Using the Actor Programming Model
Using the Actor Programming Model
Introduction
Software developers are starting to wake up to the notion that concurrency and parallel processing are becoming more important as the industry matures. I recently studied the Actor Programming Model in a little bit of detail and am intrigued by its simplicity and robustness. The Actor Programming model is a concurrent programming technique which provides a powerful mechanism for encapsulating several concurrency features. Building code based on this model allows implementation of some advanced concurrent constructs with fairly simple code. A developer not well experienced in parallel coding should be able to write concurrent code following only a few rules to prevent the common problems of race conditions and non-deterministic behavior.

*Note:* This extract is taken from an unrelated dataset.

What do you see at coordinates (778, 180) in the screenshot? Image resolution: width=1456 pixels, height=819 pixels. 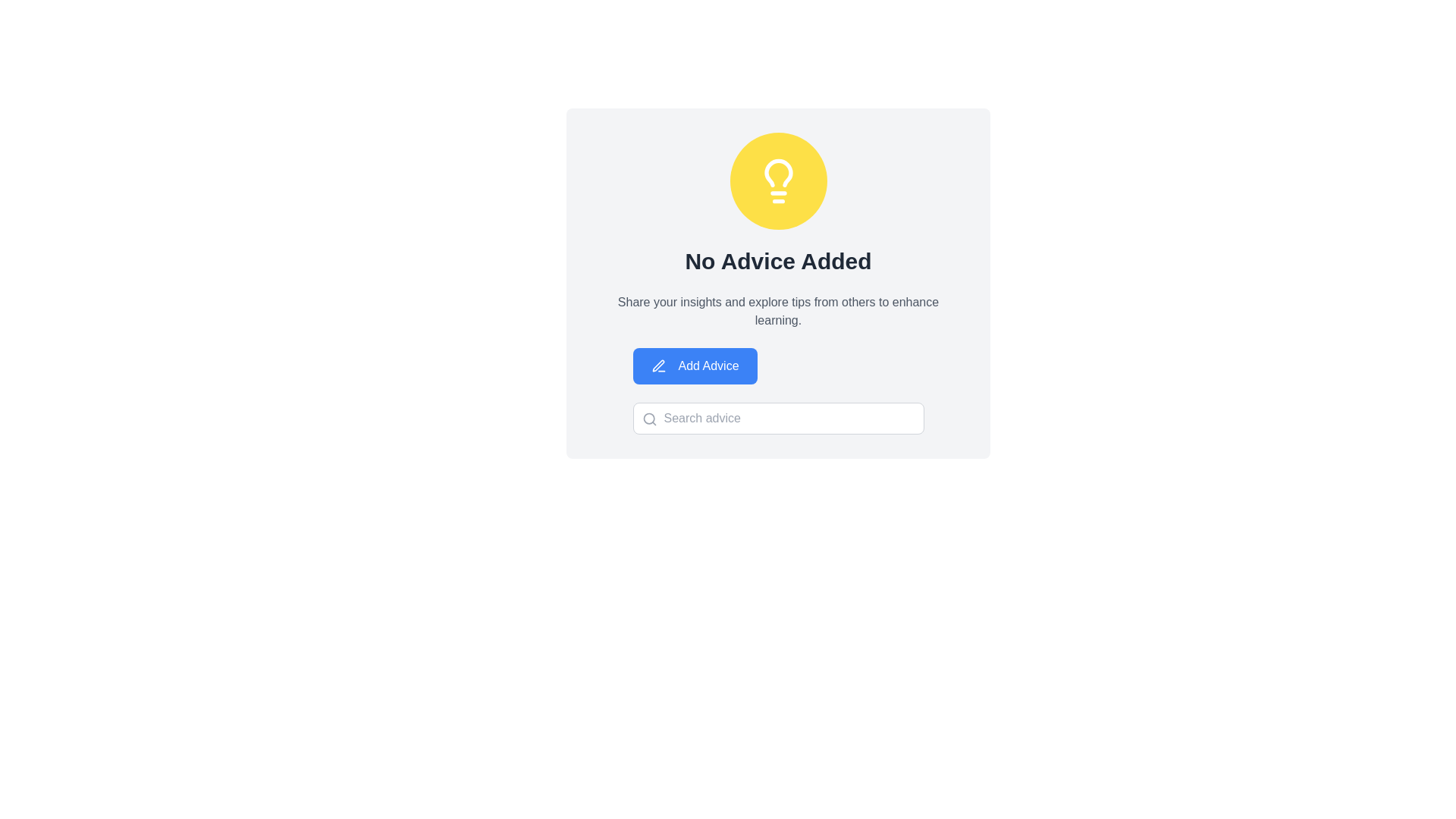 I see `the lightbulb icon button, which serves as a decorative element representing ideas or advice, located above the 'No Advice Added' text` at bounding box center [778, 180].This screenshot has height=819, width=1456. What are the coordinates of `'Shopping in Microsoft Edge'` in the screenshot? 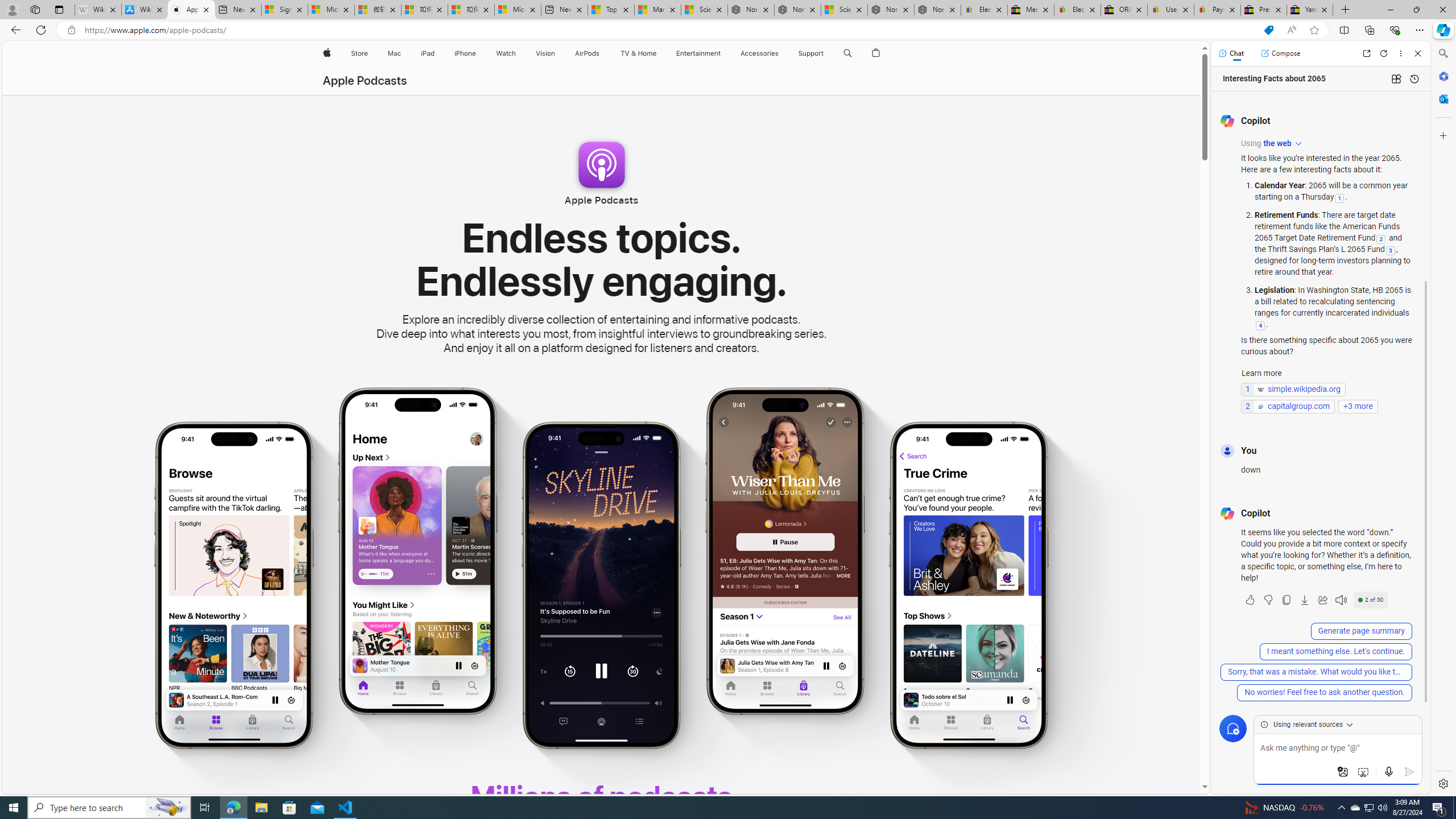 It's located at (1268, 30).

This article explores a few uses of Actors using Win32 in C++. The code examples provided were developed and tested with Visual Studio 2010, but I would expect them to work with older and newer versions of the compiler and in a 64 bit environment. The recent C++ 2011 language standard has added some new threading syntax to the language (implemented starting with Visual Studio 2012) which provide some builtin C++ features that would allow alternate implementation of some of the threading details. The code is Win32 but the underlying principles are universal, applicable to many languages and platforms.
Background
In general terms, the Actor concept was developed and refined about 1973(1), and developed on a platform of multiple independent processors in a network. Implementation on a multiprocessor machine provides several basic concurrency features including encapsulation of parallel synchronization and serialized message processing, which allow higher level concurrent features such as fork/join, async/await, pipeline processing and others. The actor code encapsulates the threading and synchronization management so that a class derived from it can use threading techniques without having to implement the low level plumbing details.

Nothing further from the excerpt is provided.